Inna Frolova

Personal information
- Born: Inna Vasylivna Frolova 3 June 1965 (age 61) Dnipropetrovsk, Ukrainian SSR, Soviet Union
- Height: 182 cm (6 ft 0 in)
- Weight: 82 kg (181 lb)

Sport
- Sport: Rowing
- Club: Spartak Dnipropetrovsk

Medal record
Women's rowing
Olympic Games
Representing the Soviet Union
| Silver medal – second place | 1988 Seoul | Quadruple sculls |
World Rowing Championships
| Silver medal – second place | 1990 Copenhagen | Double sculls |
Representing Ukraine
| Silver medal – second place | 1996 Atlanta | Quadruple sculls |
World Rowing Championships
| Bronze medal – third place | 1997 Aiguebelette-le-Lac | Quadruple sculls |

= Inna Frolova =

Ukrainian rower

Inna Vasylivna Frolova (Инна Фролова; born 3 June 1965 in Dnipropetrovsk) is a retired rower from Ukraine, who twice won an Olympic medal during her career.
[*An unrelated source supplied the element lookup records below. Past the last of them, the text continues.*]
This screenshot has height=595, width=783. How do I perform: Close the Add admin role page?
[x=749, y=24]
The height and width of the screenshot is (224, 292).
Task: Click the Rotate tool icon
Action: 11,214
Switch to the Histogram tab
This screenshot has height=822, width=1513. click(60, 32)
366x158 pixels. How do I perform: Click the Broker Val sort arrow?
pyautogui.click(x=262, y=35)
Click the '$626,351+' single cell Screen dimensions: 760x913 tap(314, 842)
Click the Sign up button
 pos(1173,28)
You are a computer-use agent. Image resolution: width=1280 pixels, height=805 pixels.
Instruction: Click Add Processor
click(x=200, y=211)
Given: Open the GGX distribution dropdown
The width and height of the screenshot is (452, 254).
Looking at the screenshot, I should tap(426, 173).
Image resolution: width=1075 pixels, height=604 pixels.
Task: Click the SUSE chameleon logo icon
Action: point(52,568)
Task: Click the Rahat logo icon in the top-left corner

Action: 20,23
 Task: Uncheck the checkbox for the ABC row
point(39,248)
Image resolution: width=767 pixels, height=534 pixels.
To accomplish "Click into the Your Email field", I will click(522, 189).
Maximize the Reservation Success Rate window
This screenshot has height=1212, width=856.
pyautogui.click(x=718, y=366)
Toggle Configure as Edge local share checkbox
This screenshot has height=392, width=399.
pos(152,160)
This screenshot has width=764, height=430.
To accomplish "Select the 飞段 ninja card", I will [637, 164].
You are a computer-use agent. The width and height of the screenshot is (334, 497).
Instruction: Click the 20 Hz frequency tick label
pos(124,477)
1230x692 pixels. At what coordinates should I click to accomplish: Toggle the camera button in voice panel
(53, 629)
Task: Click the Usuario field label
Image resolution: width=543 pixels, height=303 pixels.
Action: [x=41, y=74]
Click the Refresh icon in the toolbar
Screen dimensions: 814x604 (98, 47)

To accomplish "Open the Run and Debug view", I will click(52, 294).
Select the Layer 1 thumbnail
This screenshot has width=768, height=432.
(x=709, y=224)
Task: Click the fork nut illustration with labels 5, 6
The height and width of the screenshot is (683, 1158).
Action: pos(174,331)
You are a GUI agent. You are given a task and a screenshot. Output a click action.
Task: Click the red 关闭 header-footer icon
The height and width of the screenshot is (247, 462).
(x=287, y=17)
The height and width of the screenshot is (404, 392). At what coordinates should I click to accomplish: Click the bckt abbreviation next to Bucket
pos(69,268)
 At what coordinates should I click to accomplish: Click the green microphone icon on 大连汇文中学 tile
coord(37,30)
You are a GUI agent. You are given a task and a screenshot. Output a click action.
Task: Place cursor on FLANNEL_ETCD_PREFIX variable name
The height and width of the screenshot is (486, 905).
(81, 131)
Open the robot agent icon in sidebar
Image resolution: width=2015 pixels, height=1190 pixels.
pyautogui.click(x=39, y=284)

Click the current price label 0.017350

She is a three-time Olympian.

After having won the silver medal for the Soviet Union in the Women's Quadruple Sculls at the 1988 Summer Olympics Frolova repeated that feat, rowing for Ukraine at the 1996 Summer Olympics. In Atlanta, Georgia her team mates were Olena Ronzhyna, Svitlana Maziy, and Dina Miftakhutdynova.